■ PROBLEM TO SOLVE: Restate exactly, and only, the lines from the one containing "800x450 pixels." through the end of the entries, keeping both endpoints.
================================
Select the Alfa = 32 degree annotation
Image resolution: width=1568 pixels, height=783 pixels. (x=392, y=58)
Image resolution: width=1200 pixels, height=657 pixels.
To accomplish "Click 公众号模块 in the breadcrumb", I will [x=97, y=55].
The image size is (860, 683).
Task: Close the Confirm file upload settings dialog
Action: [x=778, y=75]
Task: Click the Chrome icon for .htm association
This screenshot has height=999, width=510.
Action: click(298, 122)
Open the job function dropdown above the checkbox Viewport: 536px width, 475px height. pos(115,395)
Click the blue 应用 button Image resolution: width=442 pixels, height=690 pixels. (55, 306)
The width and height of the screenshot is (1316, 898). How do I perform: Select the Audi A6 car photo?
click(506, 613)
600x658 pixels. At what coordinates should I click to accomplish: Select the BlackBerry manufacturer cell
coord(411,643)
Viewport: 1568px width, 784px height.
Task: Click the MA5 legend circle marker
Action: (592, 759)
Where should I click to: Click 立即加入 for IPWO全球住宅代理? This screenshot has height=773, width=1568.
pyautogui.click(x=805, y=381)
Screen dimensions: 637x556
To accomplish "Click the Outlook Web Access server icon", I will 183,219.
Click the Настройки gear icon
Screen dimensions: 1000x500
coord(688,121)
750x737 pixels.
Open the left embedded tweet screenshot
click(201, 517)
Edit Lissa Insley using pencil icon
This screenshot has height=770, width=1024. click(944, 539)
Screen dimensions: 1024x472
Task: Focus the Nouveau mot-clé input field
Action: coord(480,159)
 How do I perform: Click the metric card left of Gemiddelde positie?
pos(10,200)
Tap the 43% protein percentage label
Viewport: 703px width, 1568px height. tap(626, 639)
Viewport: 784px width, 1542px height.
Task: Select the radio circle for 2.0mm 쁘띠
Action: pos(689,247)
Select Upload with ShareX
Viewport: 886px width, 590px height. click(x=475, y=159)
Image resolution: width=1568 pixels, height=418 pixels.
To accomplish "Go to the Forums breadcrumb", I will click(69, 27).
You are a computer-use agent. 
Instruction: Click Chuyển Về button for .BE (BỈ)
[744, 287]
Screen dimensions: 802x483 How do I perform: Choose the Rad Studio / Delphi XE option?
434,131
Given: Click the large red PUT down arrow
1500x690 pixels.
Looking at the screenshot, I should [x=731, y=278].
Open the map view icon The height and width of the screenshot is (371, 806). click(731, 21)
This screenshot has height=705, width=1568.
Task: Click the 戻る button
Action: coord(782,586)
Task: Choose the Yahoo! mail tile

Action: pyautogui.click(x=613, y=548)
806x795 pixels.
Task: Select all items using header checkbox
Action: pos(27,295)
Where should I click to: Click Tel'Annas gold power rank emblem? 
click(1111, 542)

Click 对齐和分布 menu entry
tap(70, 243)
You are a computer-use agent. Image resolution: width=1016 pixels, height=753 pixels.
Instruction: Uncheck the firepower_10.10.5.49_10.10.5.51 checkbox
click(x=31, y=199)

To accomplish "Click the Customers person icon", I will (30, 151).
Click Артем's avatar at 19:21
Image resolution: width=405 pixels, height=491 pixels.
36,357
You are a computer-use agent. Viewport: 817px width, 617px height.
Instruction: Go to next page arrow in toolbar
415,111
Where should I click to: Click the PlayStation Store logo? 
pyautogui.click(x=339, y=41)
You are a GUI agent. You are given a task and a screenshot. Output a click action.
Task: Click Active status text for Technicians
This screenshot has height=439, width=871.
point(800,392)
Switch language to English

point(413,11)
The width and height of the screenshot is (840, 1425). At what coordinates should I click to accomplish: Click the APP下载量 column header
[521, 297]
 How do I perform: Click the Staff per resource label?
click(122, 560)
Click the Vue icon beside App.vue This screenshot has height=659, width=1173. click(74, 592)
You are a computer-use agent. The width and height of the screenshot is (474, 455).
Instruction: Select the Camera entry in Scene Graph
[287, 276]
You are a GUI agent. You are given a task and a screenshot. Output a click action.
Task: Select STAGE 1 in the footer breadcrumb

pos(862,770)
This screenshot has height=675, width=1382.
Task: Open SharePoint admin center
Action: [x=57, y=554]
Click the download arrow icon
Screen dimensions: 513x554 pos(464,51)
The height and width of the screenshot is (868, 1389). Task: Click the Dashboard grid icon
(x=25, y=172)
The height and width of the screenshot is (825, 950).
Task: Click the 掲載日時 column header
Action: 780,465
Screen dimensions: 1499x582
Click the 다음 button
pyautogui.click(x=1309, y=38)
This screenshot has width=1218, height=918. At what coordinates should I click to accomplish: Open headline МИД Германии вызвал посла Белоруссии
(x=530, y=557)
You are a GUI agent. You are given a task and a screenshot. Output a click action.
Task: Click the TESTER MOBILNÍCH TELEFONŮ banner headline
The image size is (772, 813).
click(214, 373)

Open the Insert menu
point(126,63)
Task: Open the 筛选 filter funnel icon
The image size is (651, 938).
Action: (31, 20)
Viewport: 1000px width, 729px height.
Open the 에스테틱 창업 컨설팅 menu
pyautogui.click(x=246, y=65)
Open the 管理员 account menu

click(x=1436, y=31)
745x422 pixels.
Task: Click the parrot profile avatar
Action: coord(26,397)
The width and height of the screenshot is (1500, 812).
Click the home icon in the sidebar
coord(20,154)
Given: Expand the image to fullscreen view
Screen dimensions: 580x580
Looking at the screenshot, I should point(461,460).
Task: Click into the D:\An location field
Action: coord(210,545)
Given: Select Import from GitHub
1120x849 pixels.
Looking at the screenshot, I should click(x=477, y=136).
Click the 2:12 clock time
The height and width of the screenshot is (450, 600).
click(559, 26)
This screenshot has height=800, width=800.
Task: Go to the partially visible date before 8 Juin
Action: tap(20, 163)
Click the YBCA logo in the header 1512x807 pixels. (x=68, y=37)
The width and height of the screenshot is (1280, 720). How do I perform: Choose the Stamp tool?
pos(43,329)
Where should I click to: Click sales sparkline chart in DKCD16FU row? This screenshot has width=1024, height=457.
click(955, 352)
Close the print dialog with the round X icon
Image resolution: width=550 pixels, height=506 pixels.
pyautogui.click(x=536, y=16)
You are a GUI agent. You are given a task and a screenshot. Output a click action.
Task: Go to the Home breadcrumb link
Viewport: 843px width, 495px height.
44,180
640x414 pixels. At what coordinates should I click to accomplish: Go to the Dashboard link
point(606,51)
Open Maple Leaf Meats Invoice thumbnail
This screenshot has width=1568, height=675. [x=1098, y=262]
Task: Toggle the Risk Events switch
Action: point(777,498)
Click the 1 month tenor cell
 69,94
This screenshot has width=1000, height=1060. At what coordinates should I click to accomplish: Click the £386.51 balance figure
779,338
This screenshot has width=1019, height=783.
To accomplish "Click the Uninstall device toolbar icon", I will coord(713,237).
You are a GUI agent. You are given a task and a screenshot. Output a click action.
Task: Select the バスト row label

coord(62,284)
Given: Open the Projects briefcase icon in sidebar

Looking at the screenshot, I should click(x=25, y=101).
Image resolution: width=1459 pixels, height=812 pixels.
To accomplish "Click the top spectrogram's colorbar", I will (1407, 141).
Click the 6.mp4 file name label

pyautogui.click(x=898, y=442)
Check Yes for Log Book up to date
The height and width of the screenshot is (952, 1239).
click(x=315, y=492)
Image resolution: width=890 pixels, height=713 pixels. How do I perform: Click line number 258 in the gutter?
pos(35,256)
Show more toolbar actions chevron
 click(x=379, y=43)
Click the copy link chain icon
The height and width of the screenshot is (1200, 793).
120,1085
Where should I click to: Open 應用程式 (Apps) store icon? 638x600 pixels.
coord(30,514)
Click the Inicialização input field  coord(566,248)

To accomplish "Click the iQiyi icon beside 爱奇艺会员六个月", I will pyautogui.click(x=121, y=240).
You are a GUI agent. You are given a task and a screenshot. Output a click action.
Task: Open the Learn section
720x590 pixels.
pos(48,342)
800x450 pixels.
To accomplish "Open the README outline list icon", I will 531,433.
================================
■ COMPLETED TASK:
800x450 pixels.
To accomplish "Open the README outline list icon", I will 531,433.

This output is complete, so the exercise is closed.